J Neurol Surg B Skull Base 2012; 73 - A077
DOI: 10.1055/s-0032-1313999

Efficacy of Transnasal Endoscopic Surgery for CSF Rhinorrhea

B. Ramaswamy 1, D. R. Nayak 1
  • 1Manipal, India

Objective: To assess the efficacy of transnasal endoscopic repair of the skull base for CSF rhinorrhea.

Design: Retrospective study.

Patients/Materials and Methods: Twenty-two consecutive patients were included in this study. The selected patients had spontaneous, nonhealing, traumatic CSF rhinorrhea, had undergone transnasal endoscopic repair of the skull base between1999 and 2011, and were available for a minimum follow-up period of 6 months. The hospital records of these patients were analyzed for the etiology and site of leak, technique of repair, morbidity, complications, and success rate.
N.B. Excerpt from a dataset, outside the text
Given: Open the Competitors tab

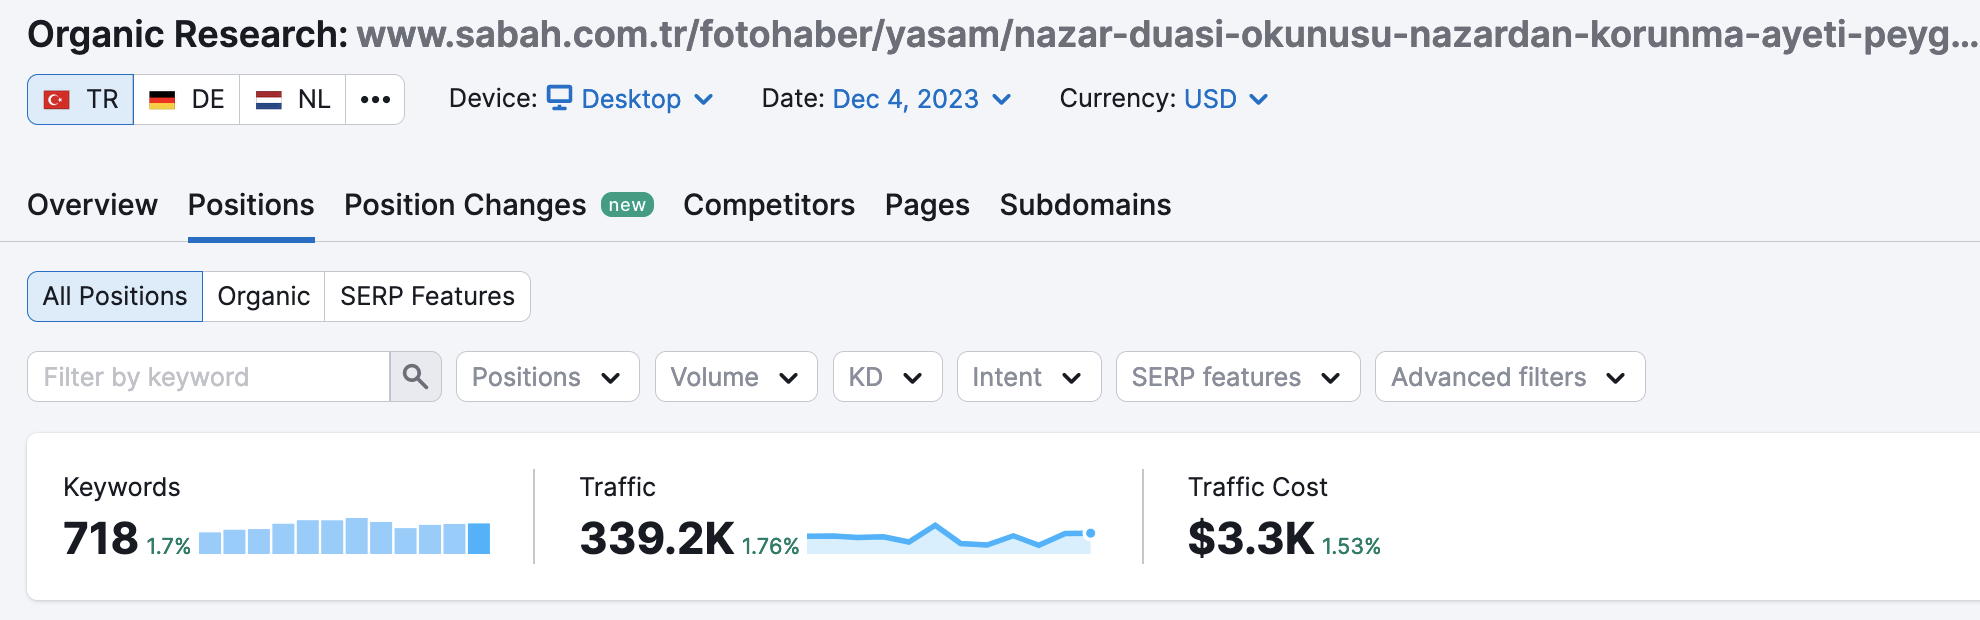Looking at the screenshot, I should click(x=769, y=205).
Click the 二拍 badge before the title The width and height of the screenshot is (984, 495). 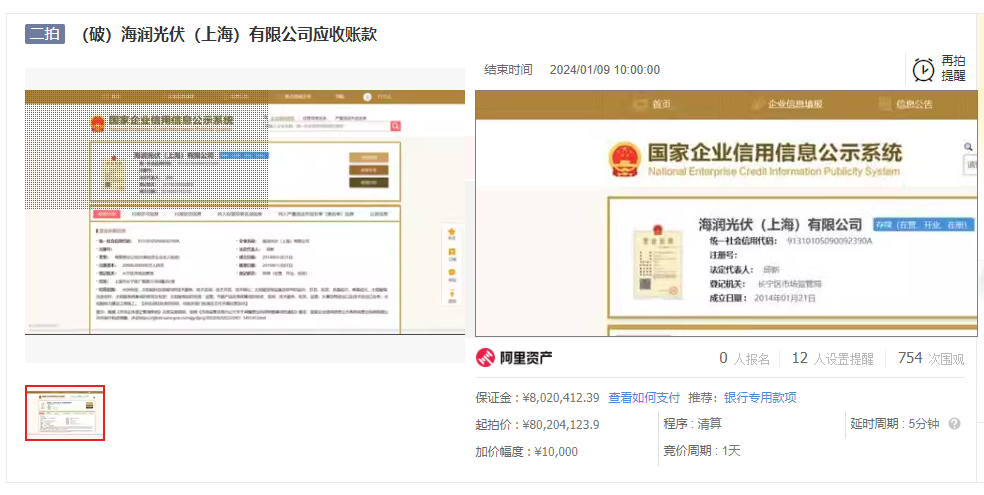click(x=45, y=34)
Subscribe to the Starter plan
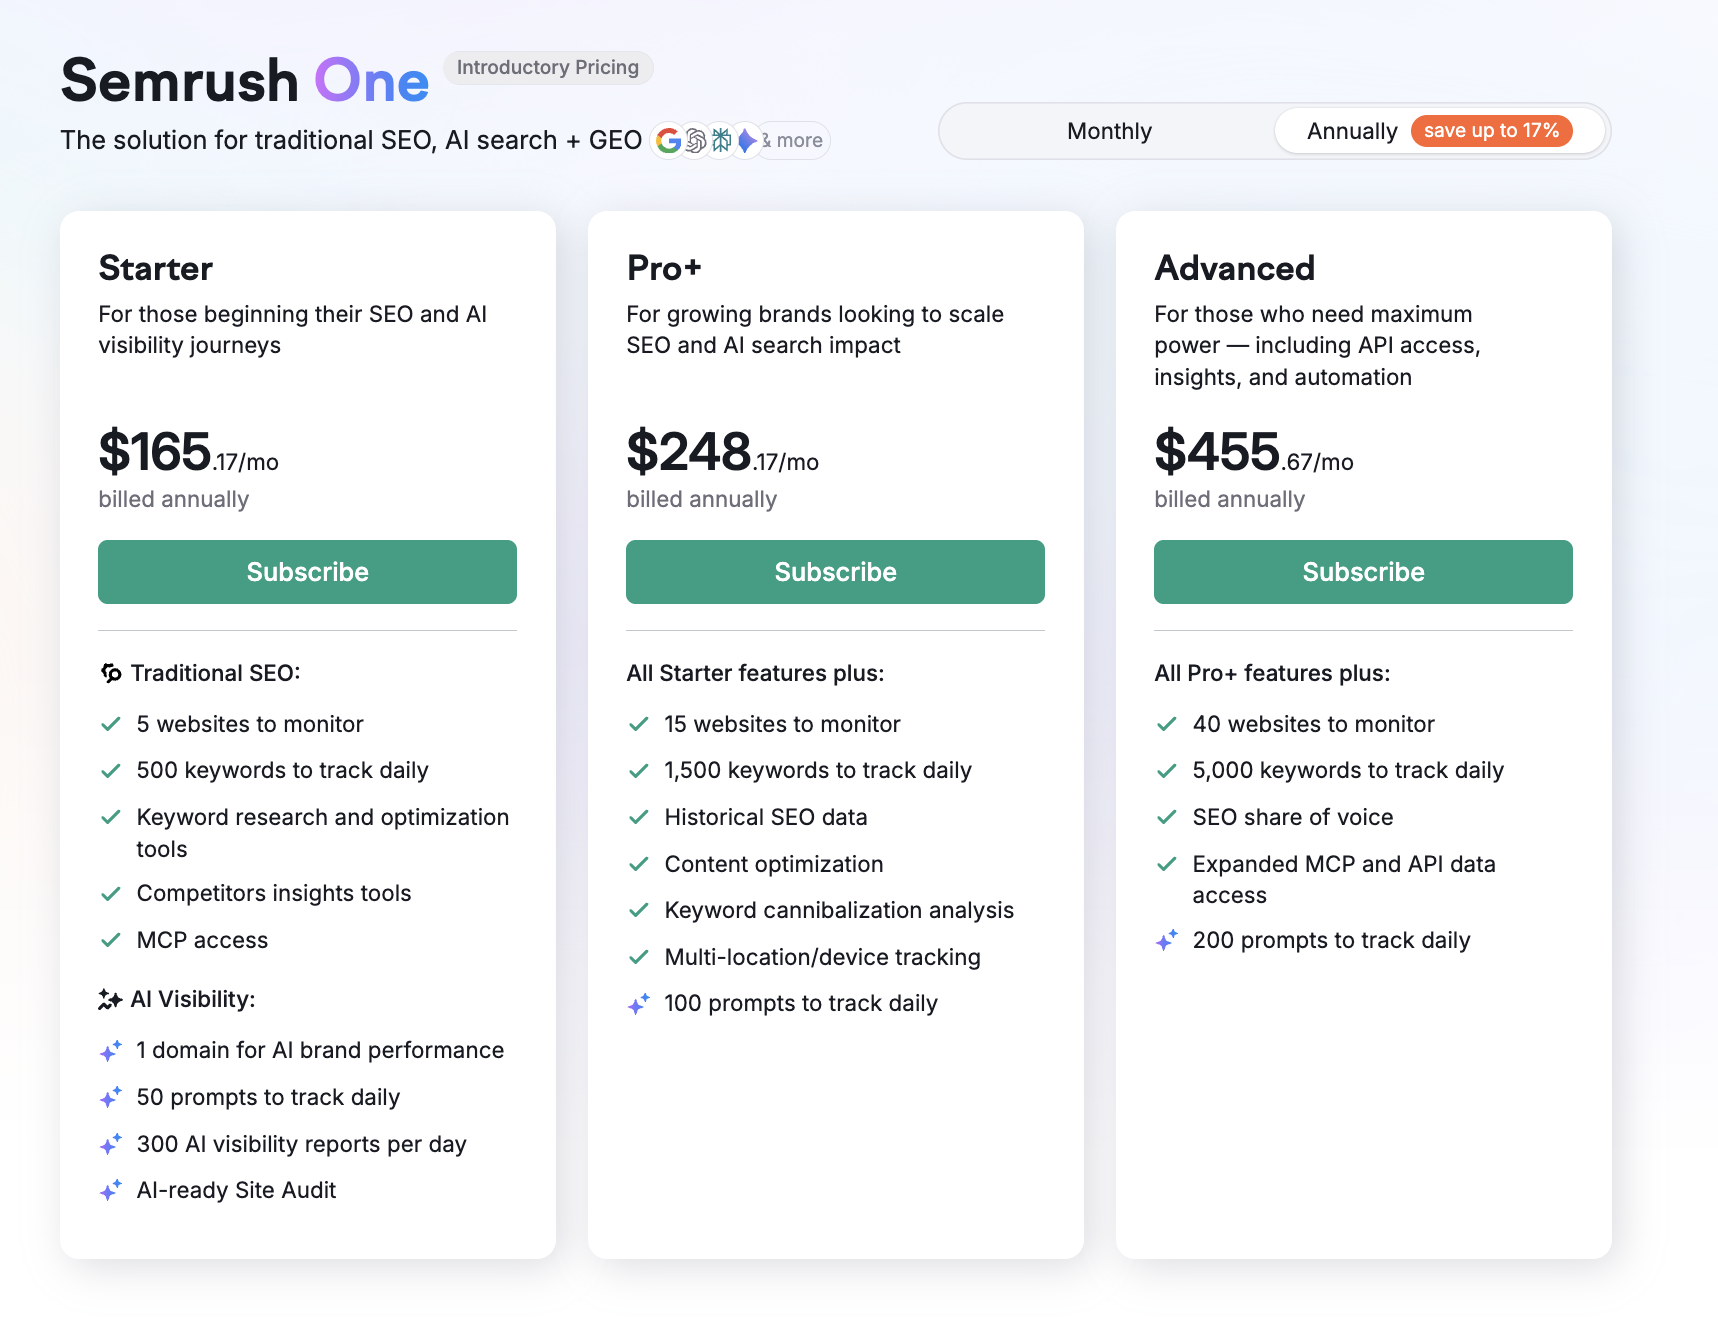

Results: Eighteen of the 22 cases had spontaneous CSF rhinorrhea, and the rest had history of trauma (head injury in 3 and nasal surgery in1). All had unilateral CSF leak. All except 7 cases had the leak from the medial aspect of fovea ethmoidalis near the anterior ethmoidal artery. Five patients had leak from cribriform plate, and two had leak from a defect in the sphenoid skull base. The leak site was repaired in all cases by temporalis fascia and nasal septal cartilage; a few also underwent septal/middle turbinate flap. Sphenoid leaks were also repaired with fat. Anterior nasal packing was done in all cases and was removed in an average of 3 days. Average duration of surgery was 73 minutes, and average duration of hospitalization was 3 days. All had successful closure of the leak, clinically as well as endoscopically.

Conclusions: Endoscopic endonasal surgery for CSF rhinorrhea has a high success rate with low morbidity and low complication rate.